Ex 32.1 9.30.2017 CEO 906 Cert
Exhibit 32.1

CERTIFICATION OF CHIEF EXECUTIVE OFFICER
PURSUANT TO 18 U.S.C. SECTION 1350,
AS ADOPTED PURSUANT TO
SECTION 906 OF THE SARBANES-OXLEY ACT OF 2002
I, Paul V. Campanelli, as President and Chief Executive Officer of Endo International plc (the Company), hereby certify, pursuant to 18 U.S.C. Section 1350, as adopted pursuant to Section 906 of the Sarbanes-Oxley Act of 2002, that:
(1) The Quarterly Report on Form 10-Q of the Company for the quarterly period ended September 30, 2017 (the Report) fully complies with the requirements of Section 13(a) or 15(d) of the Securities Exchange Act of 1934 (15 U.S.C. 78m); and
(2) The information contained in the Report fairly presents, in all material respects, the financial condition and results of operations of the Company.
 
 
 
 
 
 
 
/S/ PAUL V. CAMPANELLI
Name:
 
Paul V. Campanelli
Title:
 
President and Chief Executive Officer
(Principal Executive Officer)
Date: November 9, 2017
A signed original of this written statement required by Section 906 has been provided to, and will be retained by, Endo International plc and furnished to the Securities and Exchange Commission or its staff upon request.

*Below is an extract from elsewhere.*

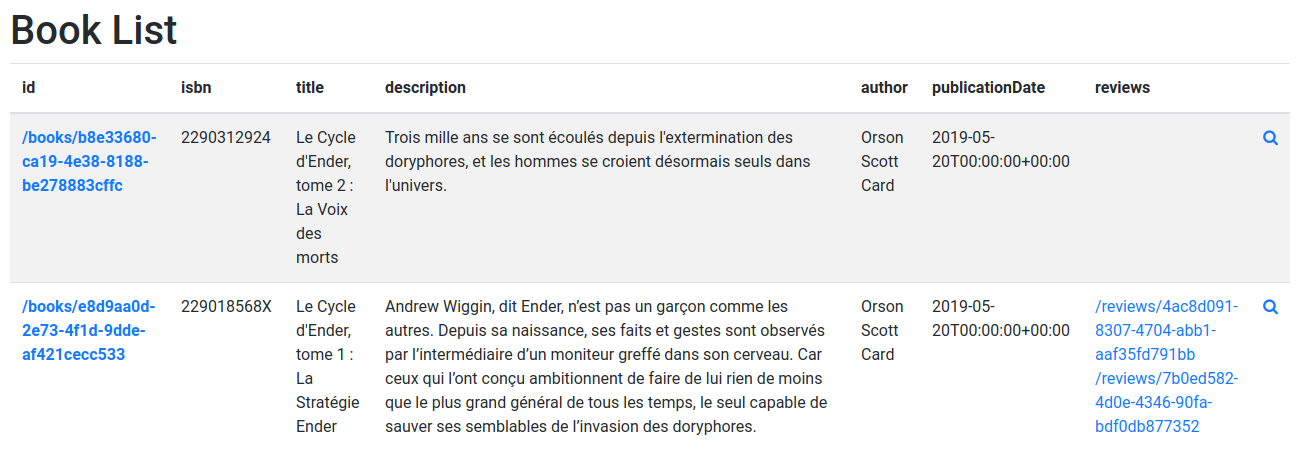Click the id column header
This screenshot has height=468, width=1304.
[29, 87]

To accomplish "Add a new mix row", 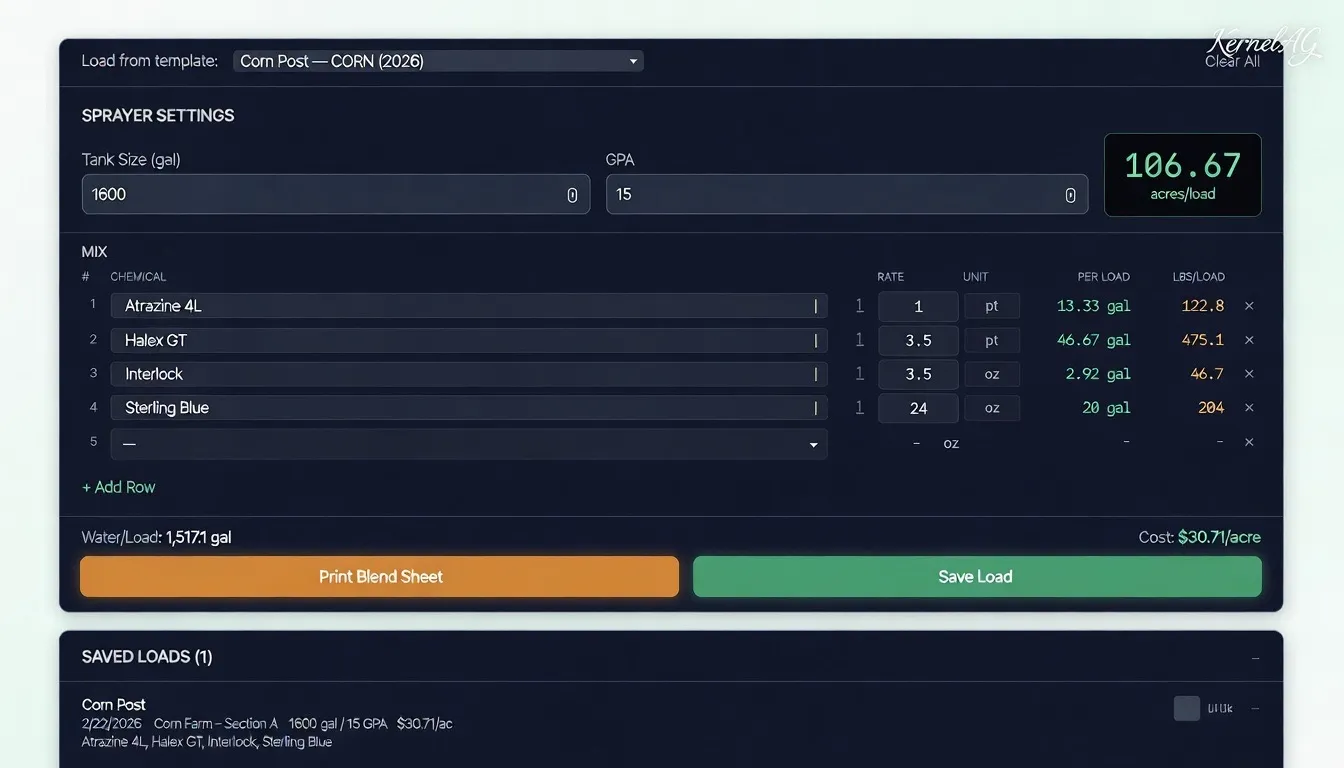I will coord(118,487).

Ex 32.2 9.30.2017 CFO 906 Cert
Exhibit 32.2

CERTIFICATION OF CHIEF FINANCIAL OFFICER
PURSUANT TO 18 U.S.C. SECTION 1350,
AS ADOPTED PURSUANT TO
SECTION 906 OF THE SARBANES-OXLEY ACT OF 2002
I, Blaise Coleman, as Chief Financial Officer of Endo International plc (the Company), hereby certify, pursuant to 18 U.S.C. Section 1350, as adopted pursuant to Section 906 of the Sarbanes-Oxley Act of 2002, that:
(1) The Quarterly Report on Form 10-Q of the Company for the quarterly period ended September 30, 2017 (the Report) fully complies with the requirements of Section 13(a) or 15(d) of the Securities Exchange Act of 1934 (15 U.S.C. 78m); and
(2) The information contained in the Report fairly presents, in all material respects, the financial condition and results of operations of the Company.
 
 
 
 
 
 
 
/S/ BLAISE COLEMAN
Name:
 
Blaise Coleman
Title:
 
Executive Vice President, Chief Financial Officer
(Principal Financial Officer)
Date: November 9, 2017
A signed original of this written statement required by Section 906 has been provided to, and will be retained by, Endo International plc and furnished to the Securities and Exchange Commission or its staff upon request.